Social security benefits—eligibility and claims

The following Private Client practice note provides comprehensive and up to date legal information covering:

  • Social security benefits—eligibility and claims
  • Benefits cap
  • Eligibility
  • Living abroad
  • Prisoners
  • Widow(er)s
  • People in hospital
  • Claims
  • The claim
  • Appeals
  • More...

Social security benefits—eligibility and claims

STOP PRESS:The Chancellor in his 2014 Autumn Statement announced that the Bereavement Support Payment will become operational from April 2017 and will be exempt from income tax. Further legislation may be unnecessary as the Payment was legislated for in the Pensions Act 2014.

Following consultations and a review of the social security benefits system, the government introduced legislation replacing income-based jobseeker's allowance, income-related employment and support allowance, income support, housing benefit, child tax credit and working tax credits for those seeking work or on a low income with Universal Credit.
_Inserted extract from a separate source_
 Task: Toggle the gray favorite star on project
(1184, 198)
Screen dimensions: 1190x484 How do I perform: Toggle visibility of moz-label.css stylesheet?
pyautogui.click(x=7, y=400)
Some or all of these may be of interest to the elderly client.

Universal Credit has been gradually phased in from October 2013 with an anticipated full implementation during 2016 to 2017. Prior to that full implementation there will be, in effect, two parallel systems in operation.

Benefits can be classed as being either contributory or non-contributory. Basically, for those that are described as contributory, their payment will depend on whether the claimant has paid sufficient National Insurance Contributions from their earnings. These include retirement pension and Employment and Support Allowance.

Non-contributory benefits do not depend on the payment of National Insurance Contributions and include benefits such as Carer's Allowance, Personal independence Payment and Universal Credit. Their payment will depend on the claimant's personal circumstances.